◆ **PROBLEM TO SOLVE**
Find every line in the records below that contains the word "computer", and copy each such line.

Saved data entries
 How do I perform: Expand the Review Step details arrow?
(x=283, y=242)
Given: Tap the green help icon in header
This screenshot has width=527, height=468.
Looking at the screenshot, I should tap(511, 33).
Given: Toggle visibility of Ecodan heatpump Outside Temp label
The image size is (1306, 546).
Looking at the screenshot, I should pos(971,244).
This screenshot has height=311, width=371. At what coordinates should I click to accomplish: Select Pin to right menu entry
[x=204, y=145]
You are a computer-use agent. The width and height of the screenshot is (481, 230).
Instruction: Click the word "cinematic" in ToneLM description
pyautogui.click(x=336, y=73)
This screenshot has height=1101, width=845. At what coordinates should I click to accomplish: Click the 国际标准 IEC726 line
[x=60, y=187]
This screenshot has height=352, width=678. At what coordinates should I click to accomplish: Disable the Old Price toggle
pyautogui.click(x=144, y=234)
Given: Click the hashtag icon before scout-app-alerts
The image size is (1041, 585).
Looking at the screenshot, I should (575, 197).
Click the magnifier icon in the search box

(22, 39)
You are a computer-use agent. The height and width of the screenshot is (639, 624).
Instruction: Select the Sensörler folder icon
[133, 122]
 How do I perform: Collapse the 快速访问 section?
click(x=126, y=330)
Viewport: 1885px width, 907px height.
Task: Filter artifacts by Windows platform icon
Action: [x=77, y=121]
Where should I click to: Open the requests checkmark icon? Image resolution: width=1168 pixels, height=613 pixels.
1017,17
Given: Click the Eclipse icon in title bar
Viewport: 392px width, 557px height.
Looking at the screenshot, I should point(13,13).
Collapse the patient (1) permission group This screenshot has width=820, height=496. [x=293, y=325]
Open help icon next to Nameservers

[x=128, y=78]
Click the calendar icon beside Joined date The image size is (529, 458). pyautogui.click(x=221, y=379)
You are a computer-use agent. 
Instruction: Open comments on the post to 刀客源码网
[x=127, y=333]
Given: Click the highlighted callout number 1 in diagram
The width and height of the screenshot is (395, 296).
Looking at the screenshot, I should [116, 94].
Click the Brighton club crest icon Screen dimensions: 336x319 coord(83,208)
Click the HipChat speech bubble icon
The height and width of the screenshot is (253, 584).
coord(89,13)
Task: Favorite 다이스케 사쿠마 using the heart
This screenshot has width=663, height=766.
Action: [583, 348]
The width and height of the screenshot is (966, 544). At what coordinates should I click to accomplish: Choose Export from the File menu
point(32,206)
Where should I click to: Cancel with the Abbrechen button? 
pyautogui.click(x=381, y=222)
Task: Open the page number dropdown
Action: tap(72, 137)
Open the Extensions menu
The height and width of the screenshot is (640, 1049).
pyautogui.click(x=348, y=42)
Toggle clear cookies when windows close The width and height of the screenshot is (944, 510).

◆ **TASK RESPONSE**
You are a computer-use agent. The width and height of the screenshot is (481, 230).
You are a computer-use agent. The height and width of the screenshot is (639, 624).
You are a computer-use agent. 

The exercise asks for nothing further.